This brings us to the unique feature of this bust, a complex geopolitical overlay. The Saudi state feels threatened on all sides. It is threatened by ISL, a radical Sunni jihadism that depicts the House of Saud as apostate sell-outs. It is also threatened by Iran, its longtime foe across the Persian Gulf. Iran has militant proxies operating in Lebanon, Syria and Yemen. The Shiite government in Baghdad is heavily influenced by Tehran. A majority Shiite population in eastern Saudi Arabia and Bahrain is a constant source of suspicion and worry. All of this gives the Saudis the feeling of hostile encirclement. On top of this, the U.S.-Iranian nuclear deal promises to remove sanctions that have crippled Iran’s economy for more than a decade. The deal also signals a radical downgrading of U.S. priority towards protecting the Saudi state. The Obama Administration has taken a bet that this agreement and internal Iranian dynamics will lead to Iran voluntarily foregoing nuclearization. If they are wrong, the Saudis know the bill will be presented on their doorstep.
These are existential threats of the first order. Only issues of this magnitude can explain the Saudis’ seeming indifference to cartel politics and revenue management. This becomes clearer when we examine how rock-bottom oil prices serve Saudi security interests.
For starters, rock bottom prices blunt the benefits Iran reaps from its U.S. nuclear deal. Much has been written about Iran’s $100 billion in blocked cash soon to be released. Much also has been written about the 500 kb/d of additional oil Iran can soon put on the market. Little has been written about the fiscal hole Iran has fallen into since 2013. What must Iranian government accounts look like as the state oil firm (NIOC) saw its export prices fall by 75%? What physical conditions currently characterize Iran’s oil fields, pipelines and refineries? It is a reasonable bet that the $100 billion will be swiftly swallowed up just repairing the shortfalls of the last two years, not to mention the longer sanctions period. As for its opportunity to ramp up oil sales, the Iranians are painfully aware that this could even be “revenue negative.” The oil price structure is so fragile at the moment that plus sales could result in price declines affecting all Iranian exports such that little or no net revenue gain results. This is the reality behind recent Iranian talk about executing “barter sales.”

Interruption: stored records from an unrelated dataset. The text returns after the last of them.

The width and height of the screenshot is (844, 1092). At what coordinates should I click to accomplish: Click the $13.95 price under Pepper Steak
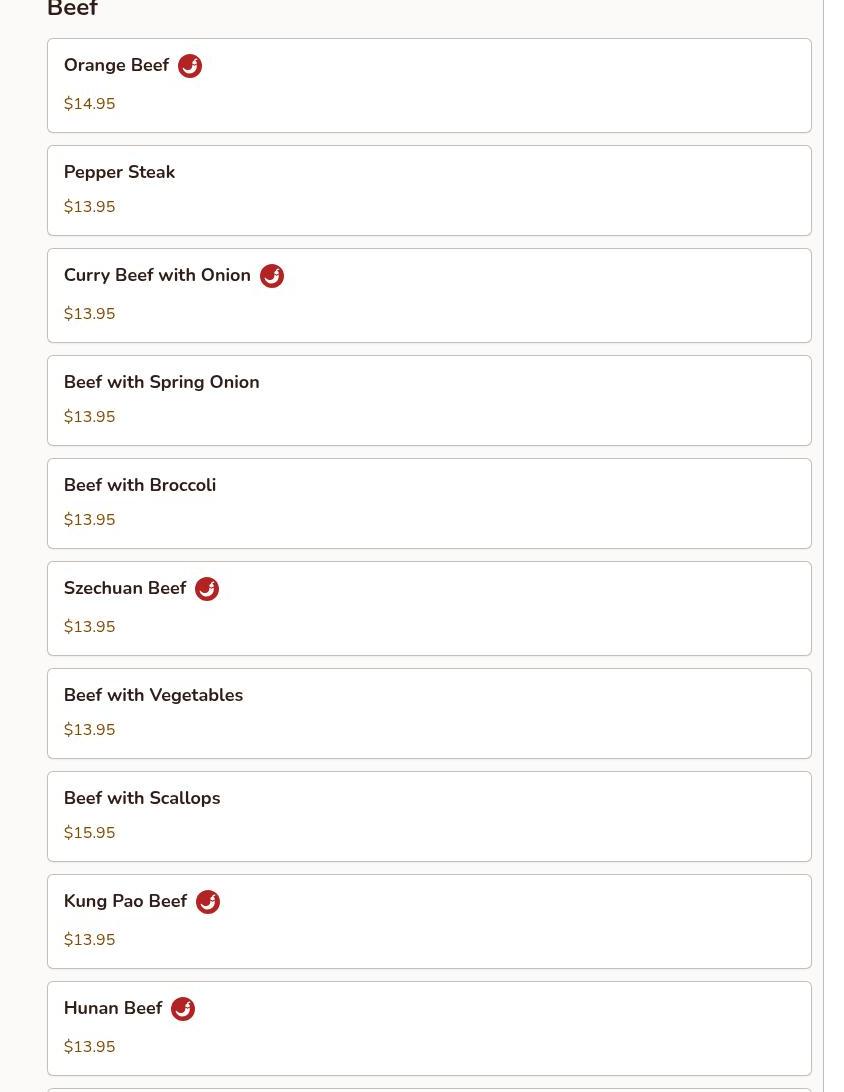click(89, 207)
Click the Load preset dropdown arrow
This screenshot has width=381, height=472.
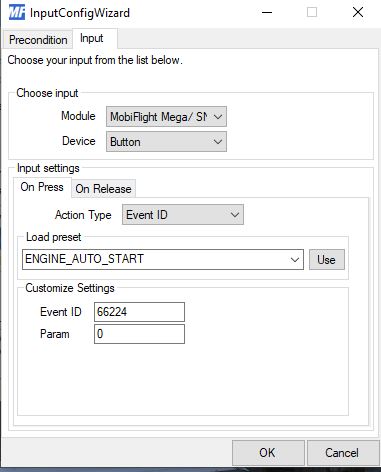click(295, 259)
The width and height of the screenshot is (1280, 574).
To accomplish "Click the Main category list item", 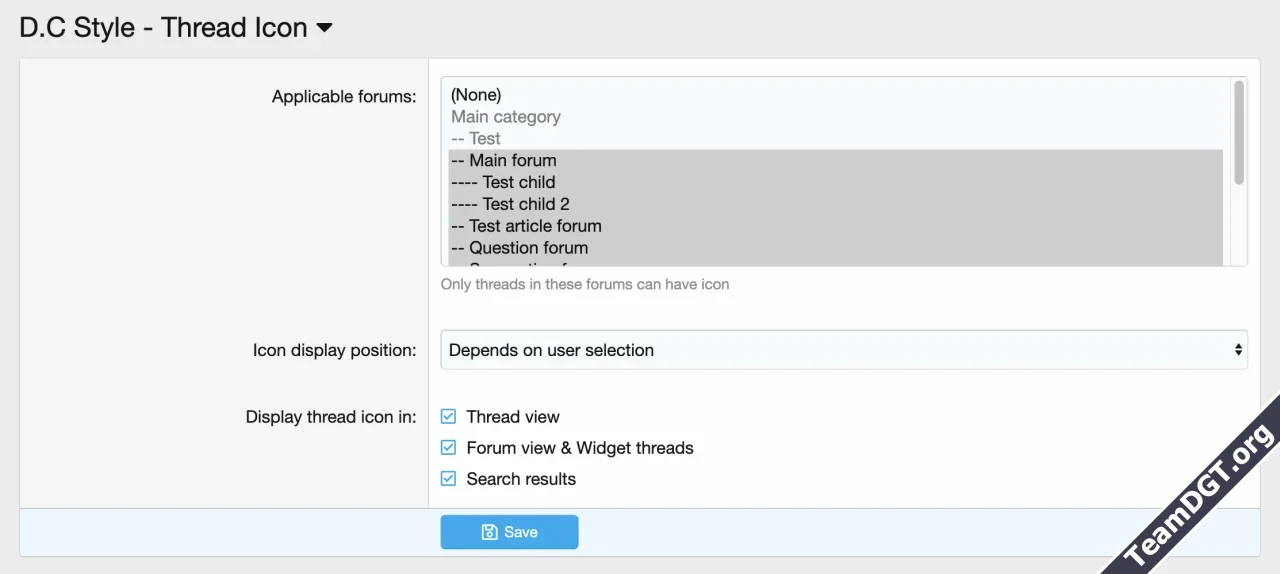I will tap(505, 117).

Wielding the oil price weapon also gives the Saudis ‘leverage’ in critical events soon to unfold. It gives the Saudis leverage on Iran’s execution of the nuclear deal. Tehran knows there will be little hope of OPEC returning to price supporting quotas if Riyadh sees it cheating on the nuclear deal’s provisions. Only in the wake of what the world sees as a ‘successful’ deal implementation will there be an environment conducive to hammering out a new OPEC deal in Vienna. Low prices also punish ISL by depressing the value of its smuggled oil sales; these have been key to financing the self-proclaimed caliphate, but are now worth half of their value from one year ago. Finally, the Saudi induced price bust reminds the U.S. of the Kingdom’s ability to shape events apart from its American patron. For now Saudi policy is enormously helpful to the Obama Administration’s risky bet. The implied message to Washington – don’t take us for granted; our interests might not always converge so conveniently.
It is a measure of these existential threats that the Saudis have announced far reaching fiscal reforms. Higher gasoline and electricity prices, an IPO for Saudi Aramco, major budget cuts, these are just some of the measures signaled by the new generation of Saudi leadership in a recent Economist interview. These announcements signal the Kingdom digging in for an extended price war. Whether they follow through on implementing everything is beside the point. What matters now is the signal. The message is – ‘yes we know we’re burning ~$100 in fiscal reserves annually, but that alone is not going to cause us to turn. We’re prepared to withdraw some of the subsidy from our coddled populace in order to stare down our more vulnerable opponents.’
Much has been written about Saudi policy punishing frackers and bad actors like Russia and Venezuela. These are collateral benefits but not the root cause driving policy. The Saudis are astute oil market observers. They know that fracking, unlike deep water or tar sands, can be turned back on fairly quickly. Moreover, to Saudi eyes fracking has the side benefit of chilling momentum towards renewables. The Kingdom probably understands that frackers will be the marginal supply source going forward, and has made its peace with that happening in a long term $60-70/b world. Its budget measures can be seen as a step towards aligning with that long term reality. As for Venezuela or Russia, neither poses anything like the existential threats of Iran and ISL. Neither concern could drive Saudi policy to this extent.
If a very different Saudi policy is the distinguishing feature of this oil bust, what does that say about how things might end? For starters, it means this fact – the OPEC cartel is almost out of spare capacity. Sure there is always some spare sprinkled around the producers for various reasons: less marketable grades, new fields coming on, etc. Still, the key here is this – once Iran and some plus Iraqi supply is in the market, OPEC will have very little capacity to meet higher demand.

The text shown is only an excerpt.